**Brief**
With all images left out, restate the records below exactly as written.

======== Supplied material ========

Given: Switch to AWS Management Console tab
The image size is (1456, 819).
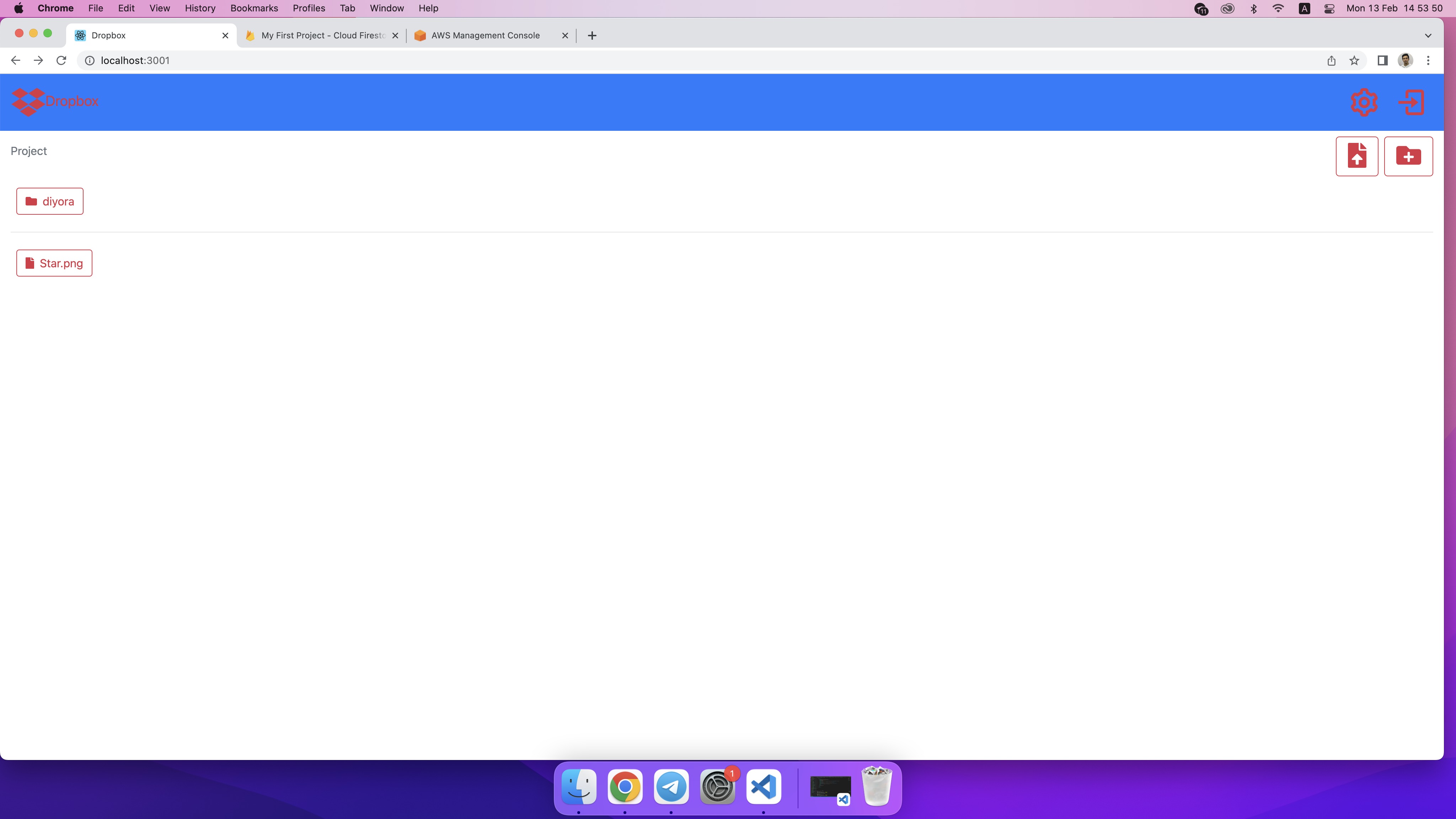Looking at the screenshot, I should [485, 36].
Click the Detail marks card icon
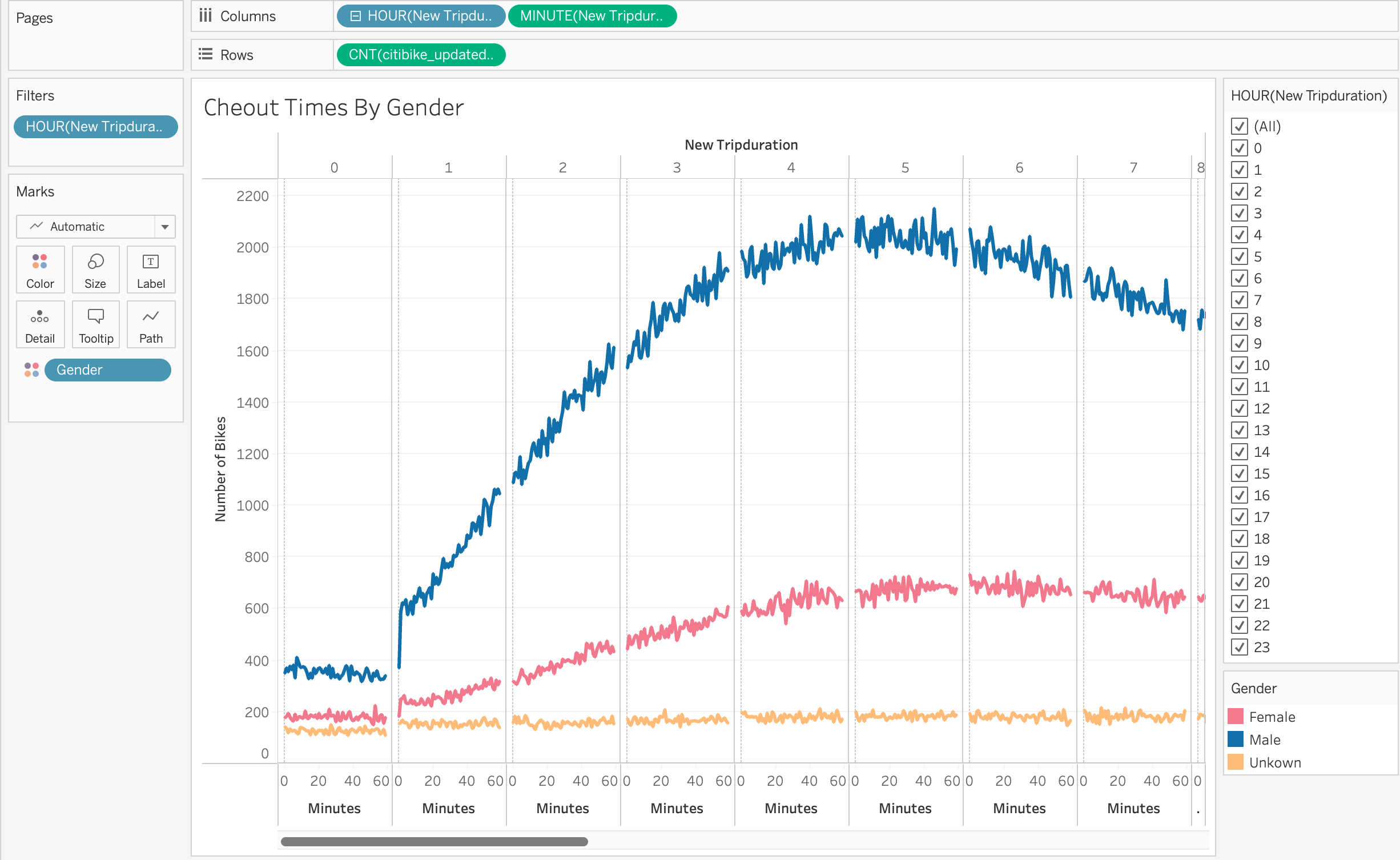Viewport: 1400px width, 860px height. pos(40,324)
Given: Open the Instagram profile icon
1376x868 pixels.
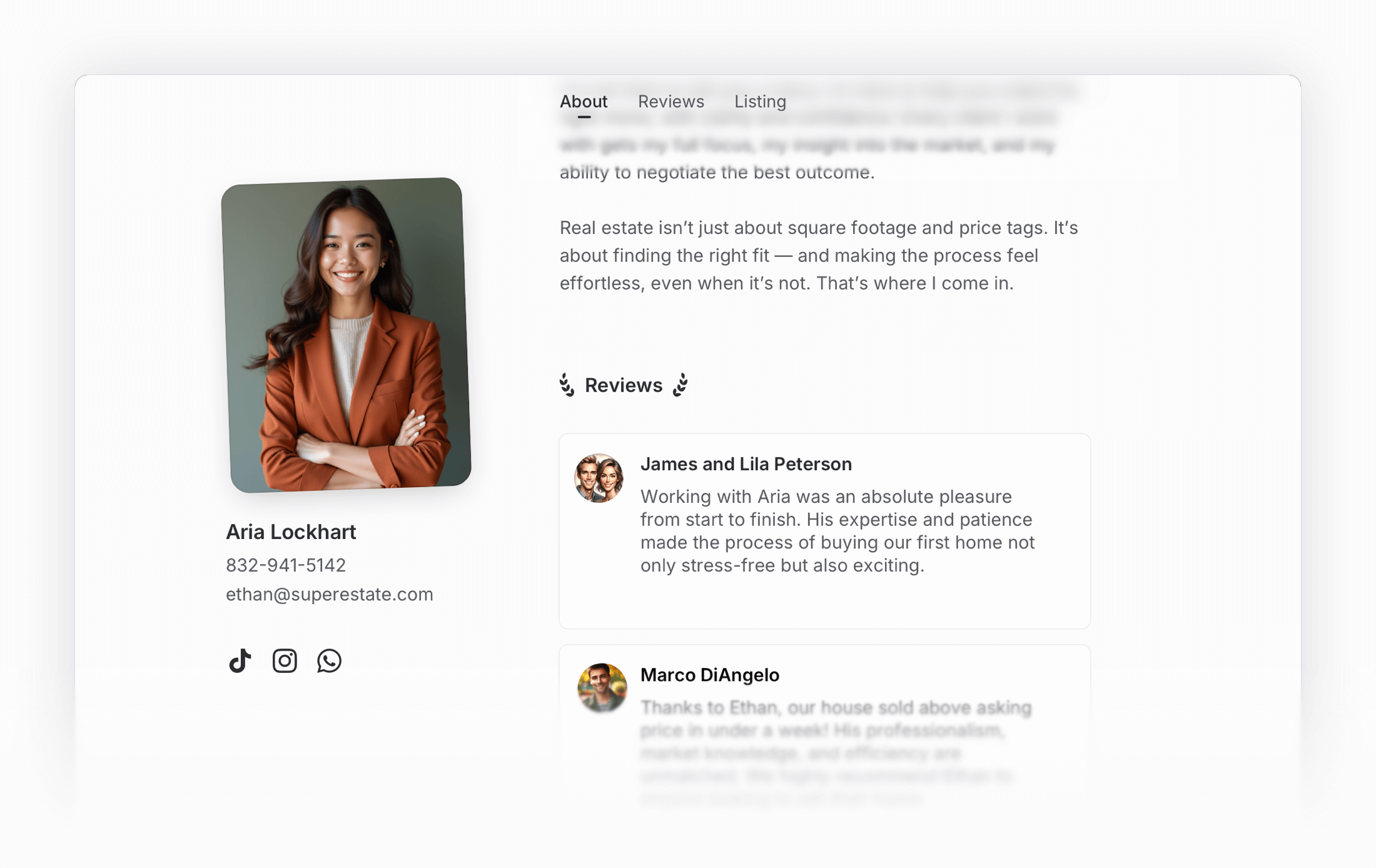Looking at the screenshot, I should (285, 660).
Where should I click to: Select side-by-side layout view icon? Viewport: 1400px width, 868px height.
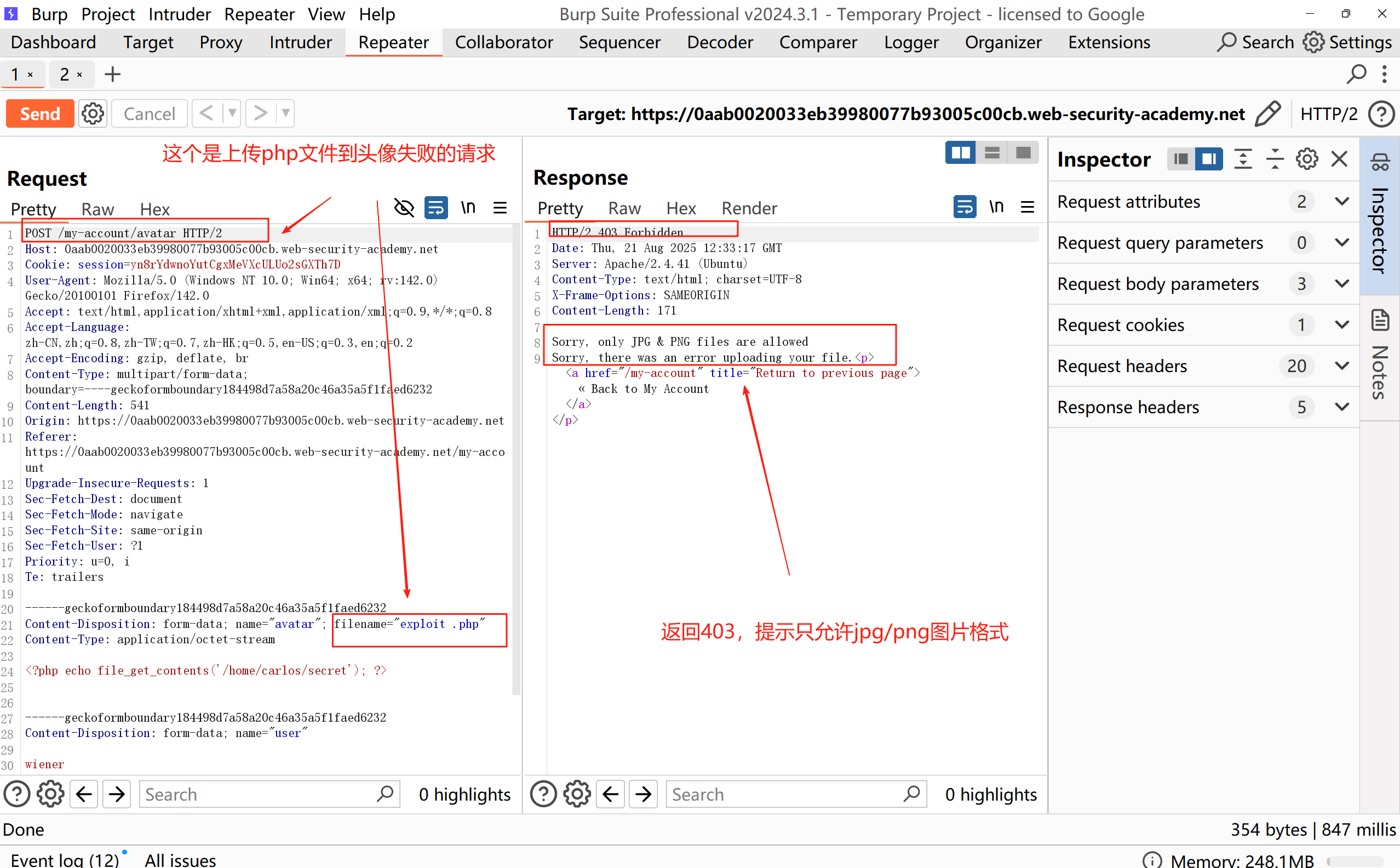click(x=960, y=153)
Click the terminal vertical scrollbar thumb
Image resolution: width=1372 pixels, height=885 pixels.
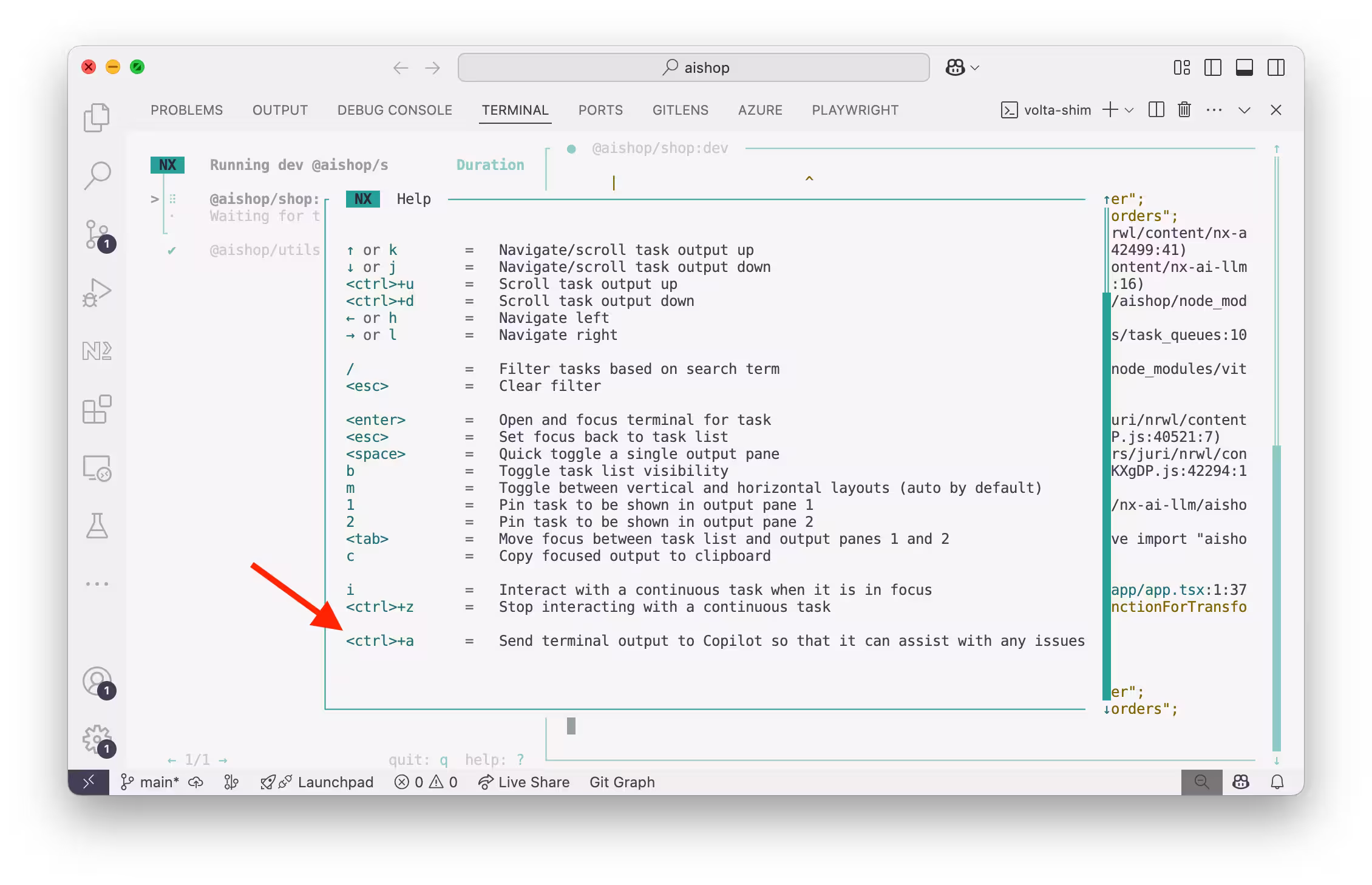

========

**Expected answer**
Given: Switch to AWS Management Console tab
The image size is (1456, 819).
Looking at the screenshot, I should [485, 36].
Click the Detail marks card icon
Viewport: 1400px width, 860px height. pos(40,324)
Given: Open the Instagram profile icon
1376x868 pixels.
Looking at the screenshot, I should (285, 660).
Where should I click to: Select side-by-side layout view icon? Viewport: 1400px width, 868px height.
click(x=960, y=153)
Click the terminal vertical scrollbar thumb
Image resolution: width=1372 pixels, height=885 pixels.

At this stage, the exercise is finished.